Context Matters – Liberal & Orthodox Judaism

Context Matters – Liberal & Orthodox Judaism January 27, 2017

 

As part of our recent conversation concerning Post-Rabbinic Judaism, some background, history, and context would be helpful – especially since many readers aren’t Jewish and may not be familiar with such things.

For example, not everyone understands that Judaism comes in a variety of forms and that the Jewish world has “denominations.”  And I’ve had well meaning Christian friends think that Judaism operates much like it did in the Gospels. I’ve been asked if I knew any Pharisees, if our Temple had scribes, how I coped with “being under the weight of the law” and so on.

Reform Efforts

Until modern biblical scholarship arose, Judaism had variations, sects, different regional traditions, but not really denominations. At the root of the denominational differences is the approach and understanding of Torah and revelation.

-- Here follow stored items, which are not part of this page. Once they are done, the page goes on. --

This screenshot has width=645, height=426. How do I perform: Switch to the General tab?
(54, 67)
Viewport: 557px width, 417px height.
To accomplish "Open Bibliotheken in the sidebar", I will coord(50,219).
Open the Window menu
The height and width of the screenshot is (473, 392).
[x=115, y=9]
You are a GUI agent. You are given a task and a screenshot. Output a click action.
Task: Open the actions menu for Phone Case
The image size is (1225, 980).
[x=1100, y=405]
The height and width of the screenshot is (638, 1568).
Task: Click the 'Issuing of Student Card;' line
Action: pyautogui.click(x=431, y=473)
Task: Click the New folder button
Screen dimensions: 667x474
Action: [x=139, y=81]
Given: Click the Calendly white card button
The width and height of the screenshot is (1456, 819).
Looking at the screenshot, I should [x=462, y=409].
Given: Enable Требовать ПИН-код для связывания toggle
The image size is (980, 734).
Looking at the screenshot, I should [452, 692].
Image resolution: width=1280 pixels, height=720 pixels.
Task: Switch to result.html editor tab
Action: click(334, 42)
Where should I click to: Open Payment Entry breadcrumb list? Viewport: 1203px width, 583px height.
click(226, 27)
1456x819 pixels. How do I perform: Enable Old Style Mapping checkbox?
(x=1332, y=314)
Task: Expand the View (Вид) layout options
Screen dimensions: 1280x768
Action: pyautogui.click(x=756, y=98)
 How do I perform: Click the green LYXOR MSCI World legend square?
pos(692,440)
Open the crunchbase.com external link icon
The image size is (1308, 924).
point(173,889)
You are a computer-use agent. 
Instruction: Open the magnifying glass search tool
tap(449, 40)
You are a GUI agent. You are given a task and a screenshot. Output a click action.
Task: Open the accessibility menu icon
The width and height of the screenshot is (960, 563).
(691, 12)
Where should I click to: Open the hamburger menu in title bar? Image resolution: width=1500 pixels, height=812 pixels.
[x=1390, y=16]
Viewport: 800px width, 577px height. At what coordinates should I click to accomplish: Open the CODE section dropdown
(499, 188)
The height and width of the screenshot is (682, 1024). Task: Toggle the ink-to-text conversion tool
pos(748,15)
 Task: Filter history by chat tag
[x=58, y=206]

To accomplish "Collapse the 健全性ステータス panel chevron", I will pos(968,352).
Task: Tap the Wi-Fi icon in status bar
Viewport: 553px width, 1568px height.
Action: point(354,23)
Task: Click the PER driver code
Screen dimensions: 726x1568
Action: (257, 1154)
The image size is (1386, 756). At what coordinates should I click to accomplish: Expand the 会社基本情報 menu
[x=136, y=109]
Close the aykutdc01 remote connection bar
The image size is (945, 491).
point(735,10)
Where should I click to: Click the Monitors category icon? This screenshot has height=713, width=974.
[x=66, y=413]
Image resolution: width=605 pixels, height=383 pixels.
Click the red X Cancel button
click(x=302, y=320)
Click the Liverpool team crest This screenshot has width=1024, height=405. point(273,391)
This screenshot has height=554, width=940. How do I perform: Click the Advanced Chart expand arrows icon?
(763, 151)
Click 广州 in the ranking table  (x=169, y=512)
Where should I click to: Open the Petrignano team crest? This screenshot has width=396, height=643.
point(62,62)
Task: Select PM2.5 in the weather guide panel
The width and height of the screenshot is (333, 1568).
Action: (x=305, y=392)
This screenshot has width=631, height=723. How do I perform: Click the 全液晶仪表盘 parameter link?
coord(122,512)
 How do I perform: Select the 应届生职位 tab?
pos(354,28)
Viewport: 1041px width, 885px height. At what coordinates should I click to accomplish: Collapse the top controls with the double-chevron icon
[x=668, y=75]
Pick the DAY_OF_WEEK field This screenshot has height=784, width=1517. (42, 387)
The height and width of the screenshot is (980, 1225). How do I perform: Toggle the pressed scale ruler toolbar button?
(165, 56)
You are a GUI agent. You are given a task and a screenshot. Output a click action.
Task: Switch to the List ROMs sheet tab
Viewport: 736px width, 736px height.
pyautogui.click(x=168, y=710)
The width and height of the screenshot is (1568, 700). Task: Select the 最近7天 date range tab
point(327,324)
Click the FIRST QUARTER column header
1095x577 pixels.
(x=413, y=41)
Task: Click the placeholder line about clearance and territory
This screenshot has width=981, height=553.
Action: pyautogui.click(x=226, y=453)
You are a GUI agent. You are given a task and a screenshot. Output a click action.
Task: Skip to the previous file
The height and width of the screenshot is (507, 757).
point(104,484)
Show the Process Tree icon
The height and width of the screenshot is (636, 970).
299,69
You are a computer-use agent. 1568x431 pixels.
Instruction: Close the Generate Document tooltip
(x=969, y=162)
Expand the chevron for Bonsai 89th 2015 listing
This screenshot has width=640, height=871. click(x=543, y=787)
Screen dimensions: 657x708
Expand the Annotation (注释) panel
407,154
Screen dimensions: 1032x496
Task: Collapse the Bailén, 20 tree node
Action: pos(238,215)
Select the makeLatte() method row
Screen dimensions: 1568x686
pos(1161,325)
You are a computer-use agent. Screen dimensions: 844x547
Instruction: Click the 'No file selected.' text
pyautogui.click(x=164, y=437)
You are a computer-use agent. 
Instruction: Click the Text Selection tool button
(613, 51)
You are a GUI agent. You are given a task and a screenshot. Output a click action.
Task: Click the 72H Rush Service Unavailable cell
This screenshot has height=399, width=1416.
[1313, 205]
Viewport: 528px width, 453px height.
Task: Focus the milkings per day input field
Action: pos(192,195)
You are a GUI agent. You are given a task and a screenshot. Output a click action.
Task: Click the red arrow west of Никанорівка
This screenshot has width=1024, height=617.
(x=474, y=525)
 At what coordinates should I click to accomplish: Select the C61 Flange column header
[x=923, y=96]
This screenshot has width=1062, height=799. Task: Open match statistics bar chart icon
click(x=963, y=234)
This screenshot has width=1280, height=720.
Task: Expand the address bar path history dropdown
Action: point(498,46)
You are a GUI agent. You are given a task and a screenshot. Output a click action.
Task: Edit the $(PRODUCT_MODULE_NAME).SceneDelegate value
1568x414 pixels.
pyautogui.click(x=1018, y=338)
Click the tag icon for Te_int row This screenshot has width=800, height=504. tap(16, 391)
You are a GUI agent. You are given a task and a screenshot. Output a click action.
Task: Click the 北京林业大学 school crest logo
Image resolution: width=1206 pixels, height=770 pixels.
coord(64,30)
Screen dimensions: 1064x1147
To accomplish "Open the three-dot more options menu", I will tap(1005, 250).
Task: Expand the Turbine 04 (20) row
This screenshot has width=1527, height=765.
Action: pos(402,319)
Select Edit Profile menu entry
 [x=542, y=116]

New ways of understanding and studying Torah were explored by Jewish reformers, centered in Germany in the mid-to-late 1800s who began incorporating the emerging biblical scholarship of the day – hermeneutics, form criticism, higher criticism, and the historical method – alongside an agenda of assimilation into the mainstream German culture.

The result was a view of Torah and other sacred writings as having multiple authors, having been written over centuries, and as having been highly edited. In essence, Torah became seen as a set of human writings that spoke of the spiritual, moral, and cultural experiences and views of the Jewish ancestors – and not the literal word of God.

From a Reform perspective, the Torah is a human record of our ancestors wrestling with God, meaning, and culture forming. The writings are Jewish wisdom literature and Jewish myth that every Jew has a role to play in interpreting and determining their application.

In 1885, a group of American Reform Rabbis met in Pittsburgh and issued a Reform Platform. Here’s two key paragraphs relating to how Jews should keep the commandments within Torah:

3. We recognize in the Mosaic legislation a system of training the Jewish people for its mission during its national life in Palestine, and today we accept as binding only its moral laws, and maintain only such ceremonies as elevate and sanctify our lives, but reject all such as are not adapted to the views and habits of modern civilization.

4. We hold that all such Mosaic and rabbinical laws as regulate diet, priestly purity, and dress originated in ages and under the influence of ideas entirely foreign to our present mental and spiritual state. They fail to impress the modern Jew with a spirit of priestly holiness; their observance in our days is apt rather to obstruct than to further modern spiritual elevation.

Today, Reform has broadened into what is called Liberal Judaism – consisting of Reform, Reconstructionist, Conservative, and Renewal Judaism. Keep in mind, the terms “liberal” and “conservative” aren’t political terms, but rather refer to theological methodology and practice.

The Response of Orthodoxy

Many Jews objected to such an approach. Overtime, various traditional responses emerged, from which grew the Orthodox movement of Judaism and its subsequent branches. Today, the various Orthodox movements make up around 18% of all Jews worldwide.

While many believe that Orthodoxy is the “original” or “pure” form of Judaism, it too, is a modern development – the response to Reform Judaism. Granted, Orthodoxy does retain more aspects of what might be called “traditional” Judaism.

The Orthodox believe that Torah was revealed directly by God and cannot be changed or ignored. From the Orthodox perspective, God is a law-giver whose literal words must be obeyed.  The observant Jew is to seek to understand the texts and leave it to the Rabbis to interpret them with authority. The “authentic” understanding of what Torah instructs concerning how to live is found in Halakhah, sometimes called the law (although better translated as, “way”). Tradition came to set the law as containing 613 commandments. Here’s one version of the list.

Reform, Orthodoxy, & Post Rabbinic Judaism

Where does this context leave us in terms of Post Rabbinic Judaism? Both Orthodoxy and Reform emerge from Rabbinic Judaism and both Liberal and Orthodox Jews would consider themselves as operating within the structures of Rabbinic Judaism.

To restate what we mean by Rabbinic Judaism – the massive reformulation of Judaism after the destruction of the second Temple. The movement has its roots in the efforts of the Pharisees, the progenitors of the Rabbis. Rabbinic Judaism focuses on the keeping of the commandments and performing acts of loving kindness as the new form of acceptable sacrifice, now that the Temple is gone and exiles have occurred. The Talmud and other Rabbinic writings also put forth traditions and customs that united many Jews in a common form of observance and practice.

Rabbinic Judaism rests on a way of interpreting Torah that leads to Talmud, that leads to the formulation of Halakhah and its observance.

Therefore, I think two questions emerge:

1) Is Reform/Liberal Judaism actually an early form of Post Rabbinic Judaism?

2) What happens to Halakhah in a Post Rabbinic Judaism?

I hope to explore these questions in more detail in my next post.

As always, I welcome your thoughts and input.